Dan L
Posted on February 26, 2024
Sometimes it's necessary to remove previously deployed infrastructure using Terraform, but in some cases it can be challenging to do so.
This could be due to old pipelines where destroying cannot be started due to breaking changes in configuration (e.g. environment variables no longer exists) or manually created infrastructure during development.
Today I want to show you a quick and easy way using only the .tfstate files where Terrafrom stores the current state (assuming you follow best practices and store them in one place like an S3 bucket).
Initial configuration
In my examples, I'll use AWS, but you can easily adapt this to any other supported provider.
You'll need the correct version of Terraform (the version of Terraform used for apply can be found in terraform_version
at the beginning of the .tfstate file), to switch between versions I recommend tfenv.
First, create an .env
where we'll specify all the variables. For backend configuration we'll pass it as command-line arguments because Terraform still doesn't support variables in the backend section.

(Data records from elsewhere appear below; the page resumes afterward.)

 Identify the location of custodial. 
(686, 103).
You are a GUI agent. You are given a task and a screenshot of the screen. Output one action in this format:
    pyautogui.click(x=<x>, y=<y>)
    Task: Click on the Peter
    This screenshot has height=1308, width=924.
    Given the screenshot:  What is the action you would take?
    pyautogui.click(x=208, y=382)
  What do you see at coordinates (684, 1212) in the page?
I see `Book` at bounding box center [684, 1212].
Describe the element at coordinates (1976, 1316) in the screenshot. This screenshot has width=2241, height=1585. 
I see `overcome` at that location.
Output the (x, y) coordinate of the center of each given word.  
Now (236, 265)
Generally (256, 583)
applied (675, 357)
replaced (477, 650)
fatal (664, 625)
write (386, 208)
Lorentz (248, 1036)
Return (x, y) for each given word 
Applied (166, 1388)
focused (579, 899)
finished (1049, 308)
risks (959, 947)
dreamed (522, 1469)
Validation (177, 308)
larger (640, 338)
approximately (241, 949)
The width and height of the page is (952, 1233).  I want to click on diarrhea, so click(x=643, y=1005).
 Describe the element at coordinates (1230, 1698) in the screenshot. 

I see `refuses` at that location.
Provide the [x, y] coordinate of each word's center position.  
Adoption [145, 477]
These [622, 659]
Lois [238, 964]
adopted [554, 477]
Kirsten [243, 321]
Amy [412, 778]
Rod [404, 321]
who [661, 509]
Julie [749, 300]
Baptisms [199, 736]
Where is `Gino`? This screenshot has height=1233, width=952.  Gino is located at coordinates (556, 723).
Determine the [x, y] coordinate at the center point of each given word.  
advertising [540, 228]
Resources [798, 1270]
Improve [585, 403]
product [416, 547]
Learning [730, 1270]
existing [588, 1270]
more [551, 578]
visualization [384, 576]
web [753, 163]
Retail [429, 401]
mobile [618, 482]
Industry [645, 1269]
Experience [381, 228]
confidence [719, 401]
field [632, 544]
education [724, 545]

TF_VAR_account_id=000000000000
TF_VAR_region=us-east-1
TF_VAR_access_key=XXXXXXXXXXXXXXXXXXXX
TF_VAR_secret_key=XXXXXXXXXXXXXXXXXXXXXXXXXXXXXXXXXXXXXXXX
TF_BACKEND_BUCKET=your-bucket-name
TF_BACKEND_KEY=path/to/terraform.tfstate
TF_BACKEND_ENCRYPT=true
Next, create main.tf
specifying the provider, its version, and the used backend. Use the optional allowed_account_ids
parameter to ensure it runs in the correct AWS account.
terraform {
required_providers {
aws = {
source = "hashicorp/aws"
version = "~> 5.9"
}
}
backend "s3" {}
}
provider "aws" {
allowed_account_ids = [var.account_id]
region = var.region
access_key = var.access_key
secret_key = var.secret_key
}
Now let's run terraform init
, (Note: we use the env $(cat .env | xargs)
to read variables from the .env file).
env $(cat .env | xargs) terraform init \
-backend-config="region=$TF_VAR_region" \
-backend-config="access_key=$TF_VAR_access_key" \
-backend-config="secret_key=$TF_VAR_secret_key" \
-backend-config="bucket=$TF_BACKEND_BUCKET" \
-backend-config="key=$TF_BACKEND_KEY" \
-backend-config="encrypt=$TF_BACKEND_ENCRYPT"
And now we can destroy all the infra registered in the .tfstate file.
terraform destroy
Creating a utility
Usually if you start doing this you'll have to execute multiple times which is not very convenient, let's create a run.sh
entrypoint where we can pass the path to the .tfstate file as argument.
#!/bin/bash
if [ -z $1 ]; then
echo "Path to terraform.tfstate is required"
exit 1
fi
export $(cat .env | xargs)
export TF_BACKEND_KEY=$1
terraform init -reconfigure \
-backend-config="region=$TF_VAR_region" \
-backend-config="access_key=$TF_VAR_access_key" \
-backend-config="secret_key=$TF_VAR_secret_key" \
-backend-config="bucket=$TF_BACKEND_BUCKET" \
-backend-config="key=$TF_BACKEND_KEY" \
-backend-config="encrypt=$TF_BACKEND_ENCRYPT"
terraform destroy -auto-approve
We added the -reconfigure
to init to reuse cached plugins and modules (don't delete the .terraform folder between calls, it'll significantly speed up the process). To avoid confirming destroy each time, we added the -auto-approve
flag.
How to use it
Now, you can run it (remember to make it executable with chmod +x
).
./run.sh path/to/terraform.tfstate
To batch run, we need to find all matching .tfstate files and call our script for each of them using awk
. Please double check that you have filtered only what you need to destroy before running it.
For AWS with the S3 backend run this (if you are using another backend, you'll need to adapt this command).
aws s3 ls s3://your-bucket-name --recursive |
grep terraform.tfstate |
awk '{ system("./run.sh " $4) }'
That's it, just run it and wait for Terraform to do the rest.